- [Page text]:
===

The Lagrange multipliers method easily establishes that $\min F_n = -\frac {1} {n}$ for $n=3,4,5$, with equality when all variables are equal.

mavropnevma, for $n$ ?

$F_3=-1+2(x_1^2+x_2^2+x_3^2)\ge -1+\frac23=-\frac 13$ $F_4=-1+\frac 32\left[(x_1+x_3)^2+(x_2+x_4)^2\right]+\frac 12\left[(x_1-x_3)^2+(x_2-x_4)^2\right]\ge$ $-1+\frac32\left[(x_1+x_3)^2+(x_2+x_4)^2\right]\ge-\frac 14$ $F_5=-1+\left[(x_1+x_3)^2+(x_1+x_4)^2+(x_2+x_4)^2+(x_2+x_5)^2+(x_3+x_5)^2\right]\ge$ $ -1+\frac45=-\frac 15$

$F_3=(x_1+x_2+x_3)^2-4(x_1x_2+x_2x_3+x_3x_1)$ $\ge (x_1+x_2+x_3)^2-\frac 43(x_1+x_2+x_3)^2=-\frac 13$.

===

- [Data shown]:

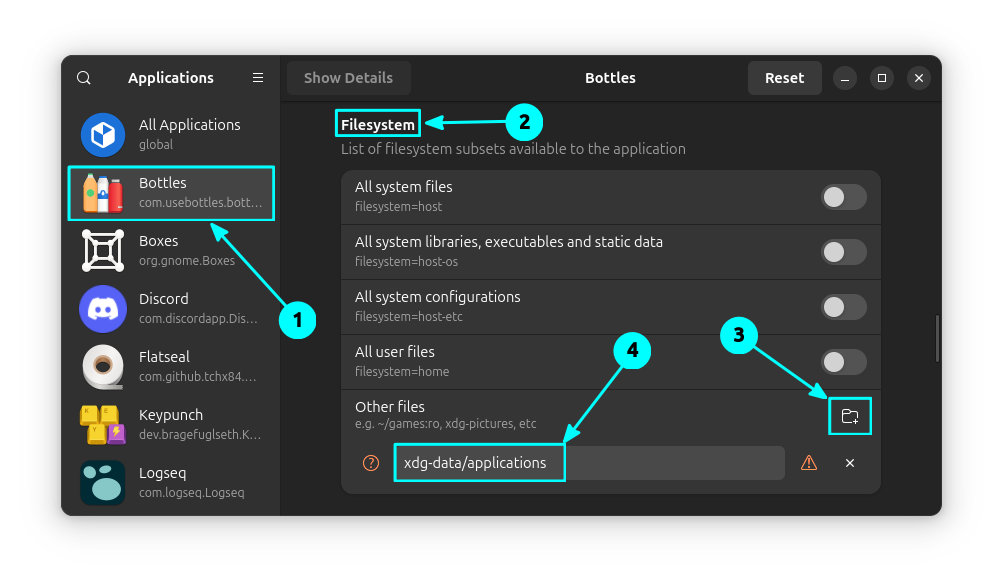The image size is (1003, 583).
Task: Click the warning triangle next to the path
Action: pos(808,463)
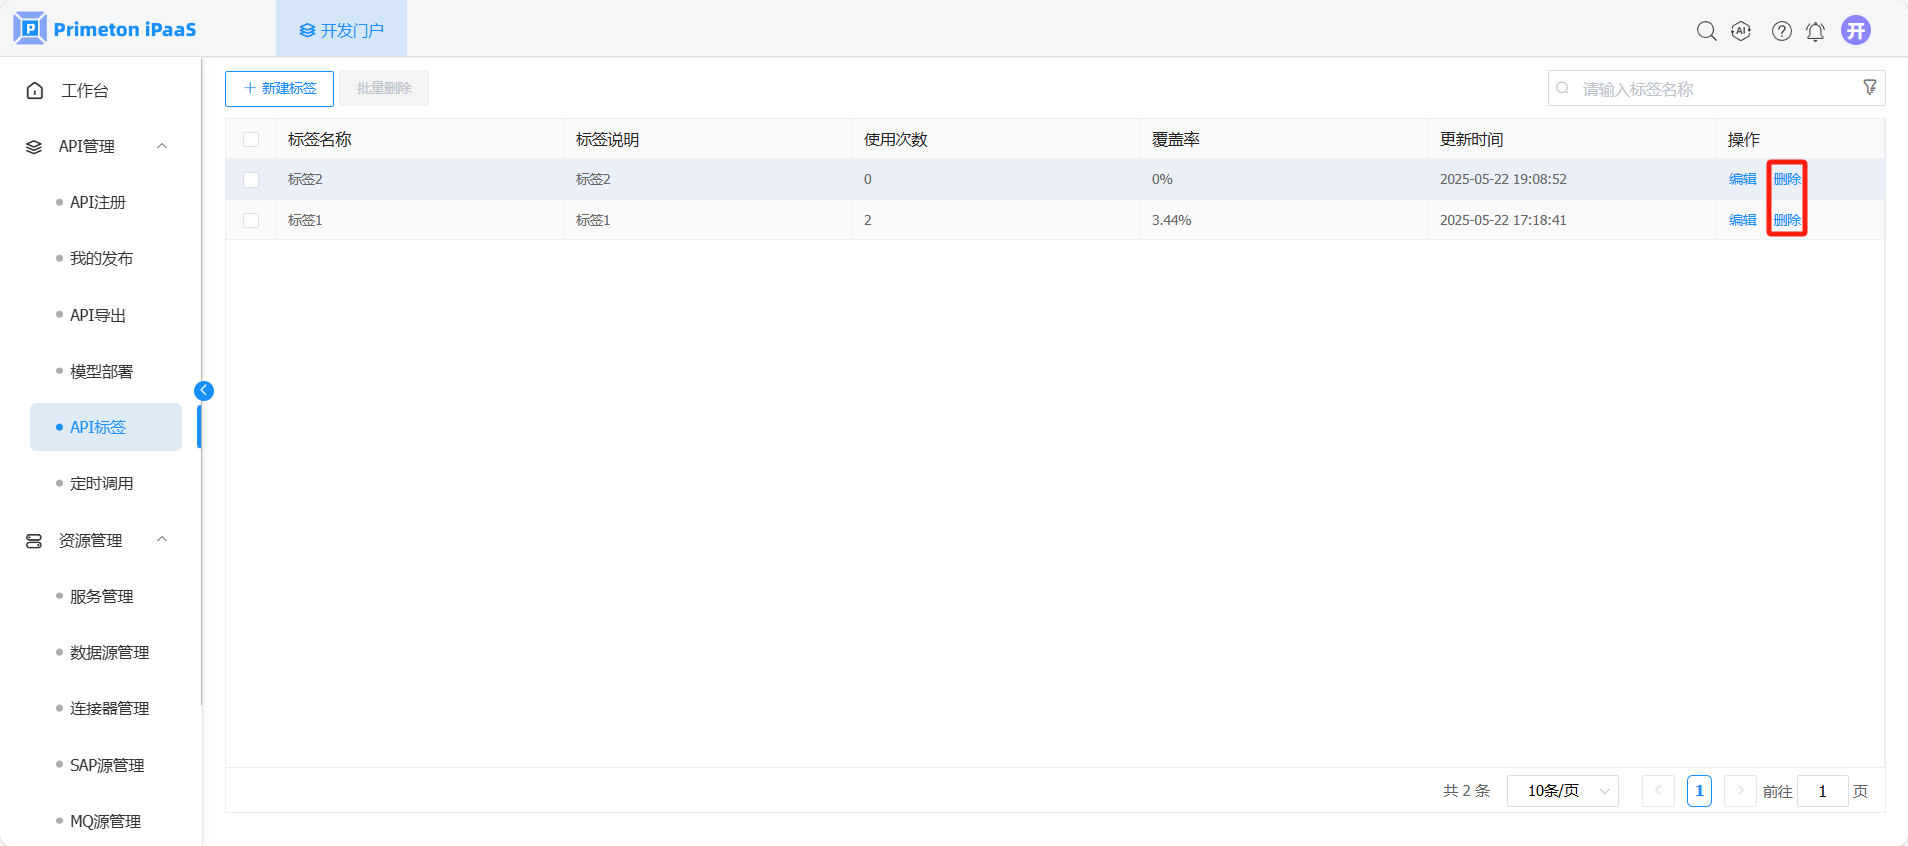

===

- [What to work on]:
Summarize the thread on the minimum of F_n in two sentences.

- [Output of the task]:
The thread opens by stating that Lagrange multipliers give a minimum of F_n equal to -1/n for n = 3, 4, 5, with equality when all variables are equal, and a reply puts the question "for n ?" to mavropnevma. Later replies write F_3, F_4 and F_5 as -1 plus sums of squares to bound them below by -1/3, -1/4 and -1/5, and another writes F_3 as the square of the sum minus four times the pairwise products to reach -1/3 again.